The bee is superfluous, then, there only for our pleasure, so it’s no surprise that, via rhyme, it changes first, through a mere grammatical fillup, from a singular self, one bee, to the representative of a species, a bee, and finally, in rhyme’s turn, into “revery.” 

Which, it happens, now we are fully in it, was all we ever needed.  

“If bees are few,” this is no tragedy; we can conjure them; it turns out that with our single clover and a single bee we have everything we ever needed for a very brief yet expansive space and time of loitering. 
 
Which we need, to inhabit the poem and let it inhabit us: though Dickinson’s poem took me under twenty seconds to speak, and believe me I was in no hurry, we’ve been thinking about it for two minutes plus, and we could take more, if our time weren’t ticking down.

Like most poets, alas, and maybe like the whole world, all a little poem ever really desires is its unequal measure of attention, which it wants to distract you from measuring.  

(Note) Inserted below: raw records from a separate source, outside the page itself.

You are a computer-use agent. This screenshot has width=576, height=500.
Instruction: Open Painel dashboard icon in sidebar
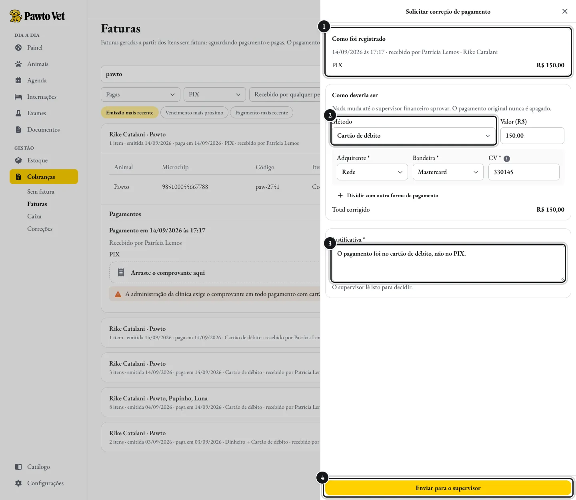[x=18, y=48]
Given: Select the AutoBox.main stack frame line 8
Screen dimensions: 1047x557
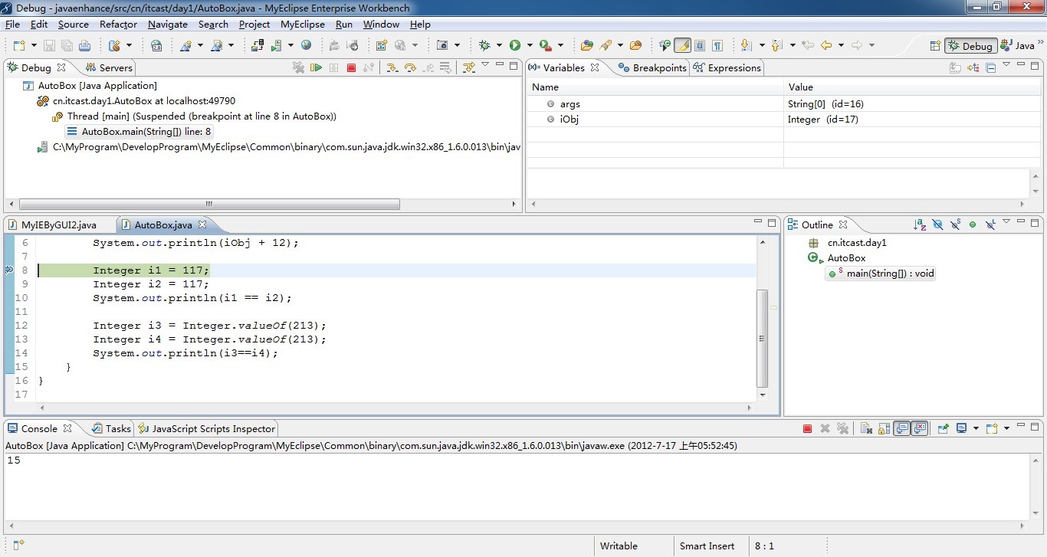Looking at the screenshot, I should click(146, 131).
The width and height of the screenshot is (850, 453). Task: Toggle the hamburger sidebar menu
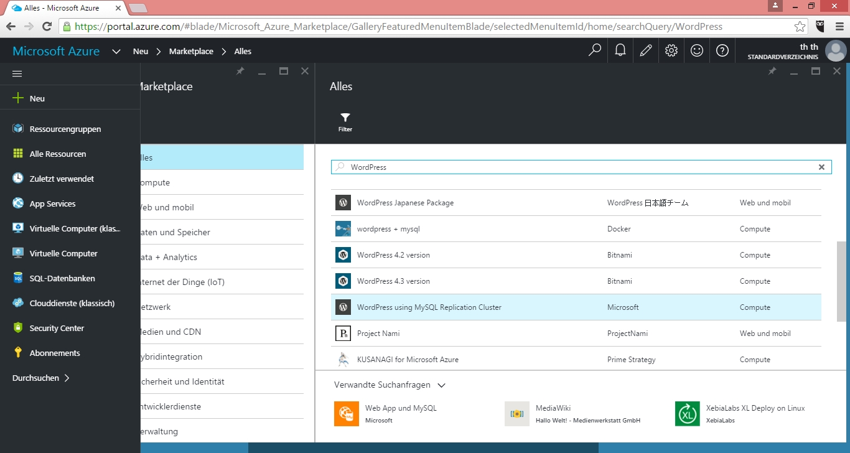(x=17, y=73)
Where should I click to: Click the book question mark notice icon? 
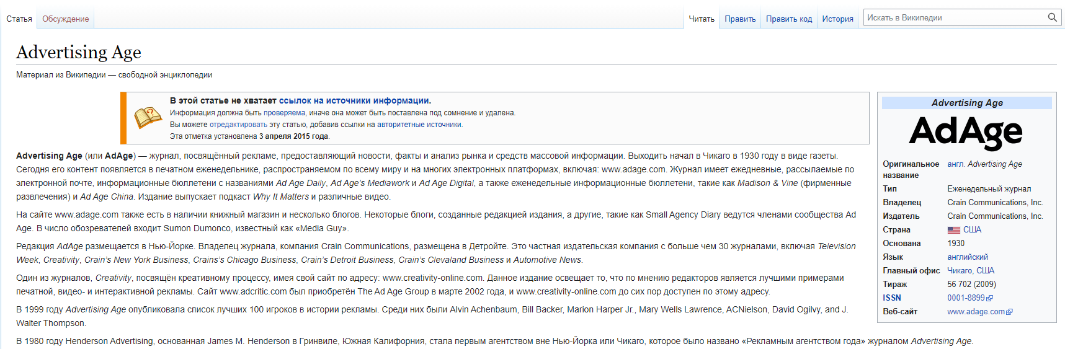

Which raises the question, Where does the ticking clock carry us?  If we fill our lives with that relentless and apparently urgent but maybe only self-important sound, we’ll probably get through lots of to-do lists, perhaps one for every cold midnight of our lives.  

I am fortunate.  As I often say, There are no poetry emergencies.  As far as I know, nobody ever ended up in urgent care or failed to get to the church on time for lack of a poem of mine.   That composer’s drop-dead deadline, if you’ll forgive me, is just a lovely exception.

William Carlos Williams famously said, “You can’t get the news from poetry,” which is as true now as it was then, thank goodness.  When we go on to read, “but men die miserably every day for want of what is found there,” we should not linger on the word “die.”  As Mary Oliver asks in “The Summer Day,” “Doesn't everything die at last, and too soon?”  

Let’s consider instead the word “miserably”  -  not the fact of death, then, but how too many of us get there.  As we turn over Oliver’s question about what we plan to do with our “one wild and precious life,” I turn again to Dickinson for an answer: 

“I dwell in possibility/a finer house than prose.”